# Exercises - Week 6 - Grid Search - Blackjack

## References

- https://scikit-learn.org/stable/modules/grid_search.html
- https://scikit-learn.org/stable/modules/generated/sklearn.datasets.load_boston.html
- https://scikit-learn.org/stable/modules/generated/sklearn.impute.SimpleImputer.html
- https://scikit-learn.org/stable/modules/generated/sklearn.preprocessing.MinMaxScaler.html
- https://scikit-learn.org/stable/modules/generated/sklearn.linear_model.LinearRegression.html
- https://scikit-learn.org/stable/modules/generated/sklearn.model_selection.GridSearchCV.html
- https://scikit-learn.org/stable/modules/generated/sklearn.feature_selection.SelectKBest.html
- https://scikit-learn.org/stable/modules/classes.html#module-sklearn.model_selection
- https://scikit-learn.org/stable/modules/classes.html#module-sklearn.metrics
- https://scikit-learn.org/stable/modules/model_evaluation.html
- https://scikit-learn.org/stable/tutorial/statistical_inference/model_selection.html
- https://scikit-learn.org/stable/tutorial/statistical_inference/index.html

## Contents
1. Setup 
2. Grid search
3. Datasets

## 1. Setup

Below libraries are loaded, a helper function is defined, and the features dataframe and target series are created for use by the `GridSearchCV` demonstrations that follow.

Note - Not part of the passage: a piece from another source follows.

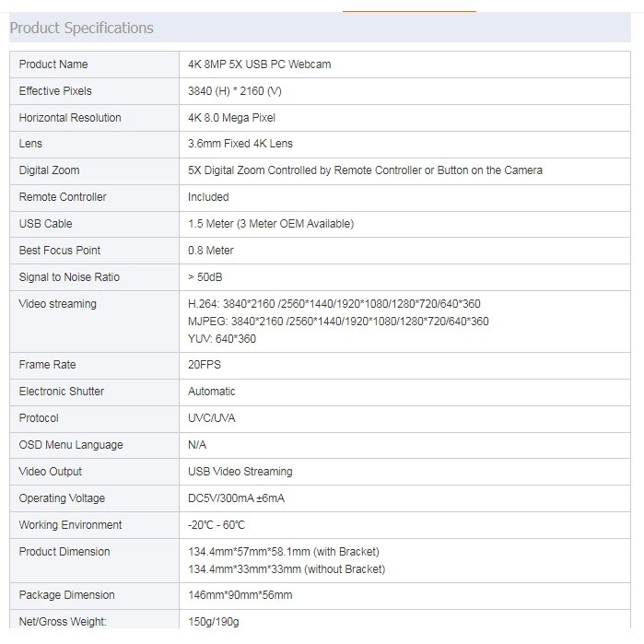
Task: Click the 4K 8MP 5X USB PC Webcam value
Action: pyautogui.click(x=259, y=64)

Load libraries and display version numbers.

In [8]:
import pandas  as pd
import numpy   as np
import sklearn as sk
print('sklearn',sk.__version__)
print('pandas ',pd.__version__)
print('numpy  ',np.__version__)

These version numbers may not be the most recent or correspond to the documentation you locate via Google.

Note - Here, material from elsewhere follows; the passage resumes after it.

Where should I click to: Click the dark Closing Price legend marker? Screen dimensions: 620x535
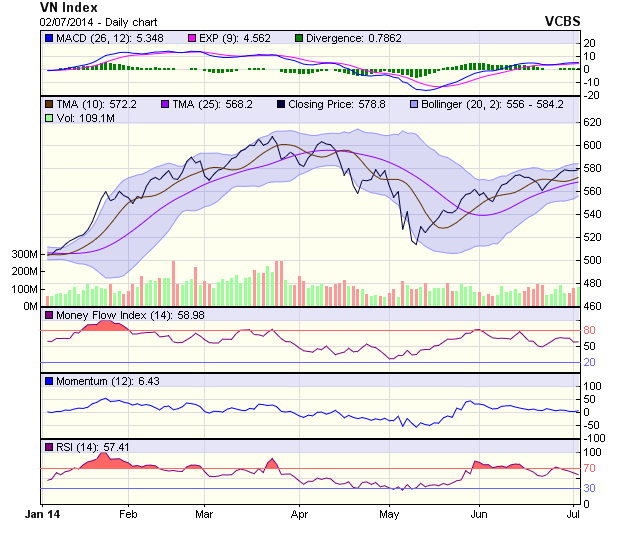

The `display_pdf` function displays a pandas dataframe using the databricks display function.

In [11]:
def display_pdf(a_pdf):
  display(spark.createDataFrame(a_pdf))

The demonstrations below all use the Boston housing dataset. The following code cell displays its dimensions.

In [13]:
from sklearn.datasets import load_boston
load_boston().data.shape

The following cell displayes the first three rows of features.

In [15]:
load_boston().data[ :3]

Notice that all values are numeric (which makes sense as they are stored in a numpy array).

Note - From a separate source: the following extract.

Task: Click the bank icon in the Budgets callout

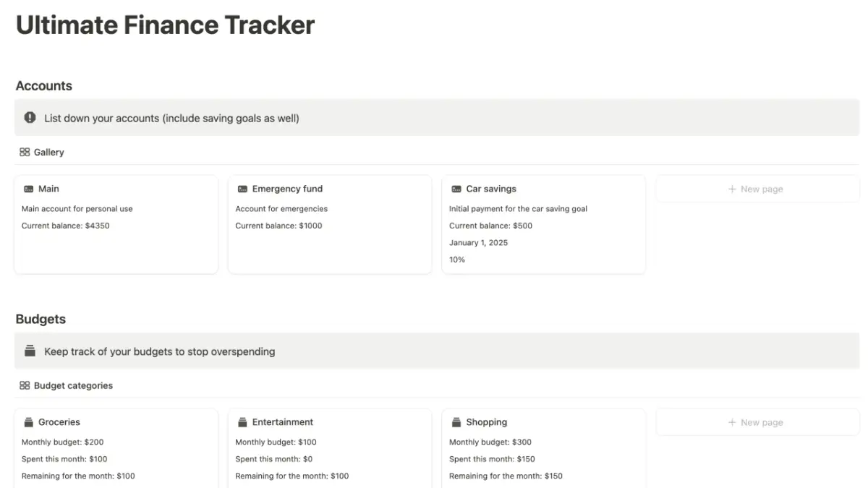Action: (29, 350)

The following cell displayes the first three values of the target.

In [18]:
load_boston().target[:3]

Count the number of missing values in the dataset. (There aren't any.)

In [20]:
import numpy  as np
from sklearn.datasets import load_boston
np.sum(np.isnan(load_boston().data))

It would be helpful to have some missing values in the dataset. The following code cell creates 20 missing values in `bos_fea_array`.

In [22]:
import pandas as pd
from sklearn.datasets import load_boston
from random           import randint
bos_fea_array = load_boston().data 
for n in range(20): 
  bos_fea_array[randint(0,502), 
                randint(0,12)
               ] = np.nan

The following cell check that we do in fact have 20 missing values.

In [24]:
np.sum(np.isnan(bos_fea_array))

Define two functions to provide the target series and feature dataframe for the Boston housing dataset, including the additional missing values.

In [26]:
def bos_tgt_ser(): 
  import pandas as pd
  from sklearn import datasets
  return pd.Series(data=datasets.load_boston().target)

def bos_fea_pdf(): 
  import pandas as pd
  from sklearn.datasets import load_boston
  bos_fea_array   = load_boston().data 
  bos_fea_columns = load_boston().feature_names
  for n in range(20): 
    bos_fea_array[randint(0,502), 
                  randint(0,12)
                 ] = np.nan
  return pd.DataFrame(data   =          bos_fea_array,
                      columns=pd.Series(bos_fea_columns).str.lower()
                     )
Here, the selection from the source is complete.